== Your instructions ==
Although the entries hold pictures, only their words are printed back, exactly as given.

== Information given ==

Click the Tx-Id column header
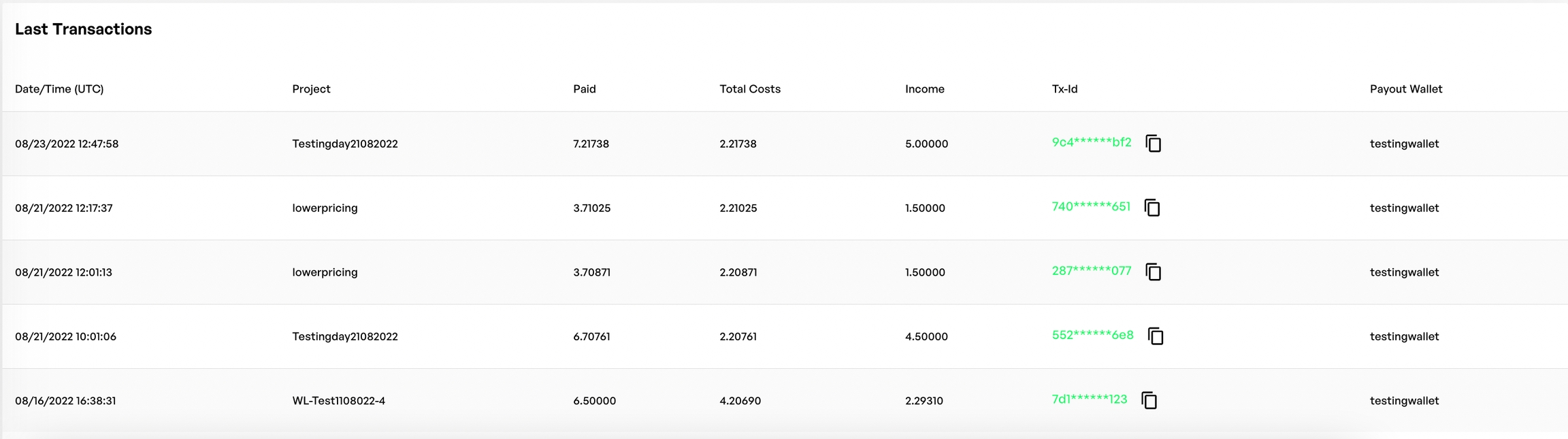 click(1064, 89)
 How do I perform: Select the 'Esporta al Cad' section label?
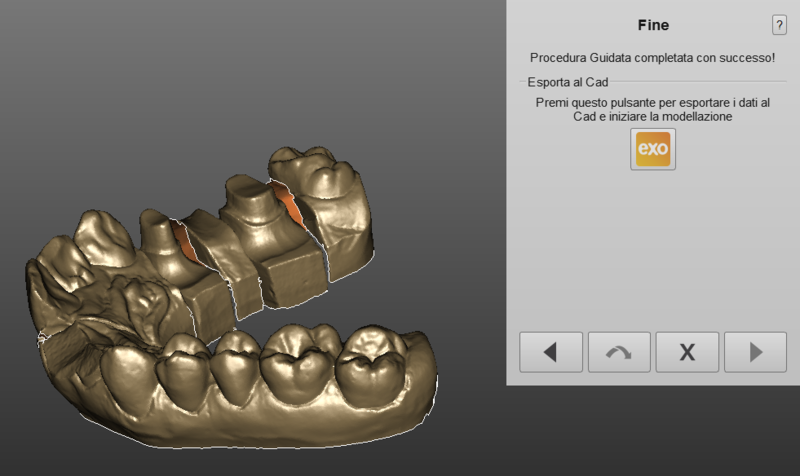568,82
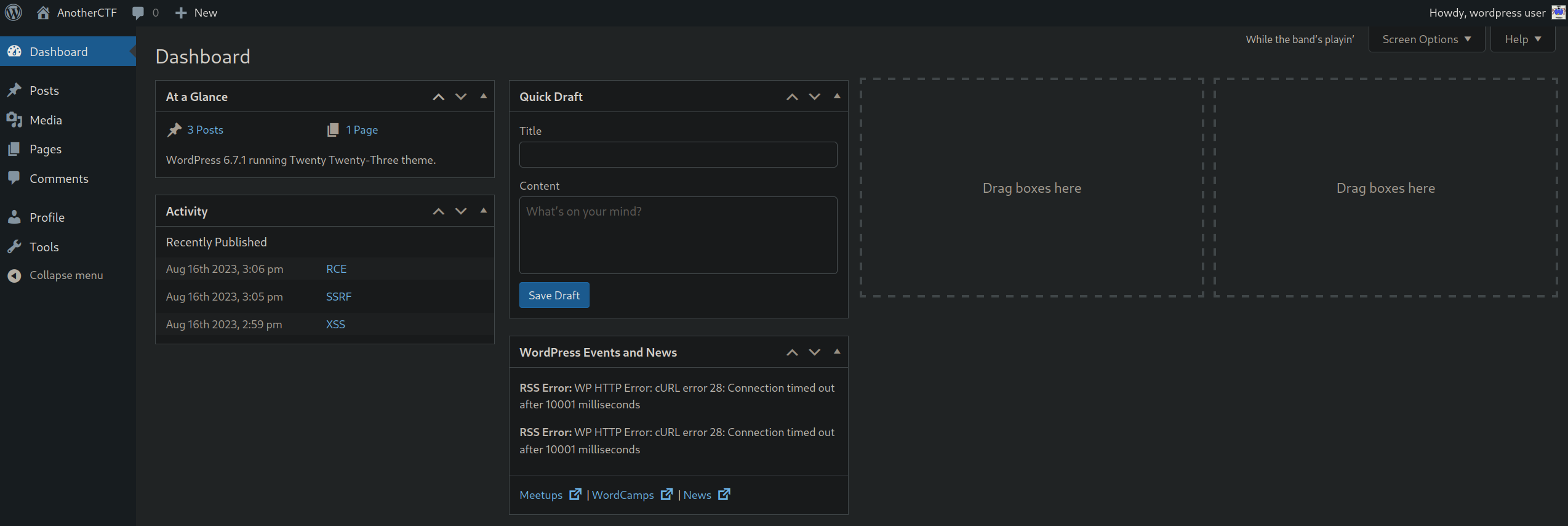Open the Help dropdown tab

coord(1522,39)
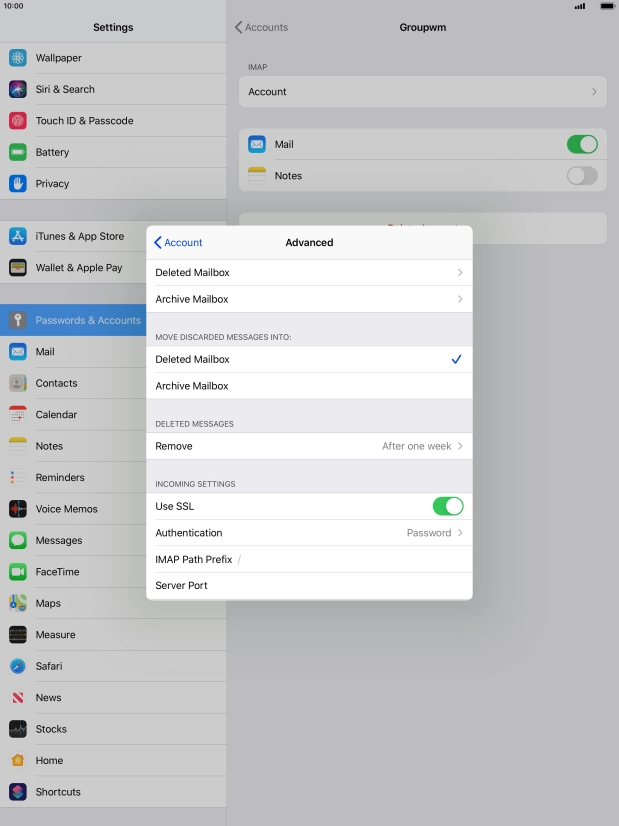619x826 pixels.
Task: Go back to Account from Advanced
Action: tap(178, 242)
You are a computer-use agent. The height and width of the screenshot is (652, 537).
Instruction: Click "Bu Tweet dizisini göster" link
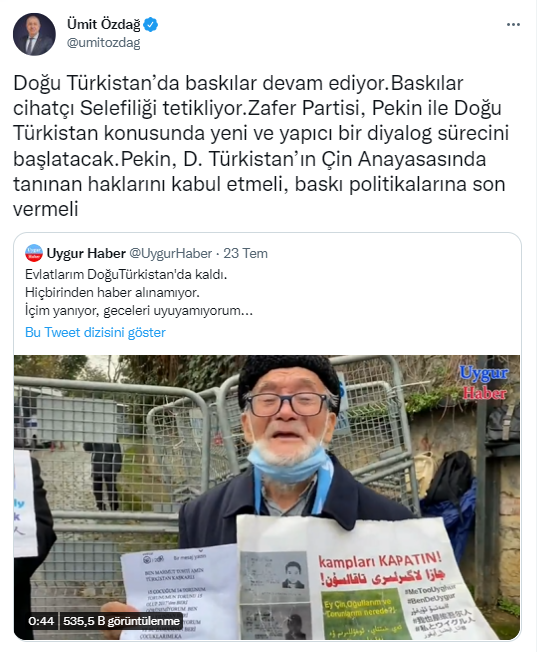pos(95,332)
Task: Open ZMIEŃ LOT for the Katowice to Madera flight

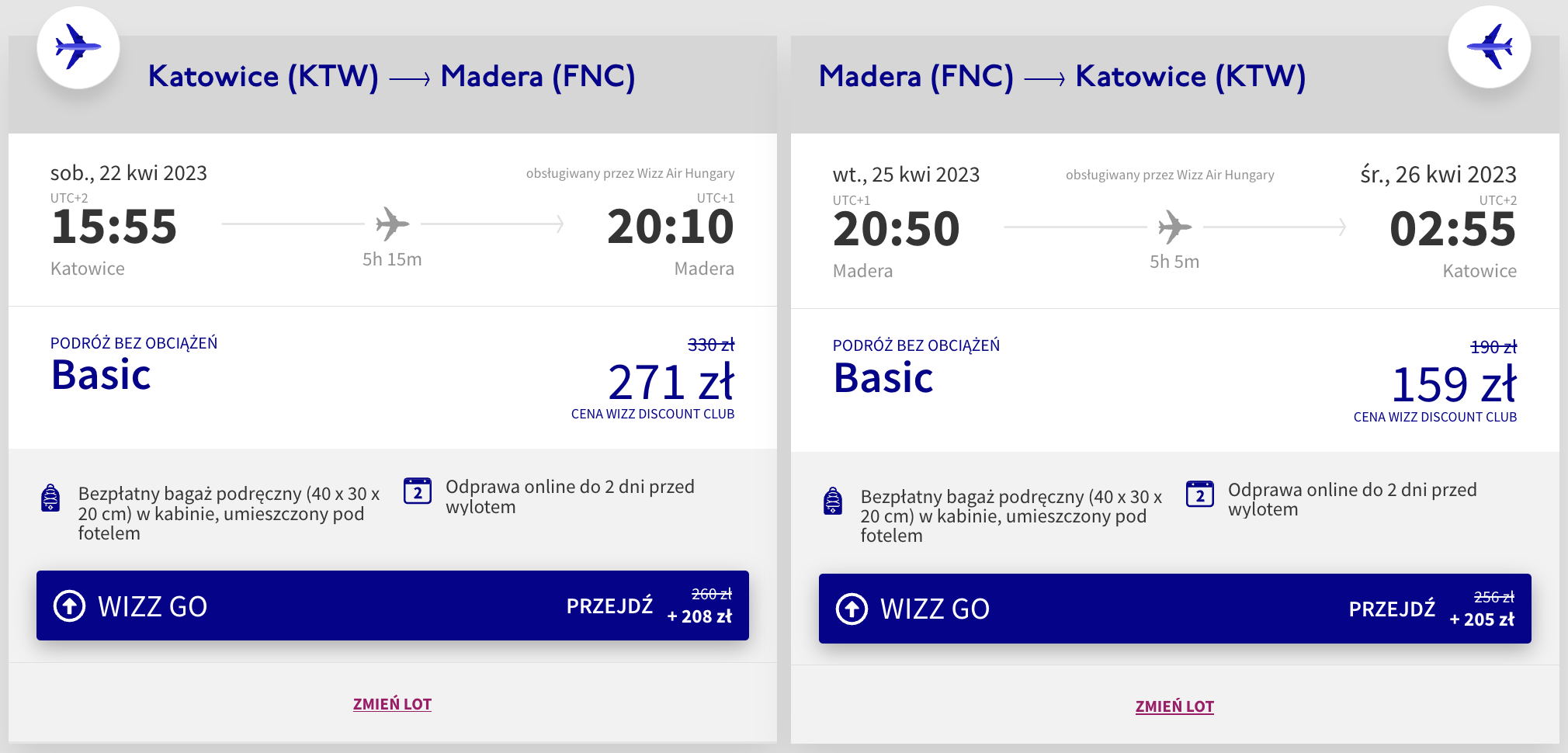Action: click(x=392, y=704)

== Expected output ==
Click the Tx-Id column header
 click(1064, 89)
 How do I perform: Select the 'Esporta al Cad' section label?
568,82
Open the Help dropdown tab

coord(1522,39)
619x826 pixels.
Task: Go back to Account from Advanced
Action: tap(178, 242)
You are a computer-use agent. The height and width of the screenshot is (652, 537).
Instruction: Click "Bu Tweet dizisini göster" link
pos(95,332)
Task: Open ZMIEŃ LOT for the Katowice to Madera flight

Action: click(x=392, y=704)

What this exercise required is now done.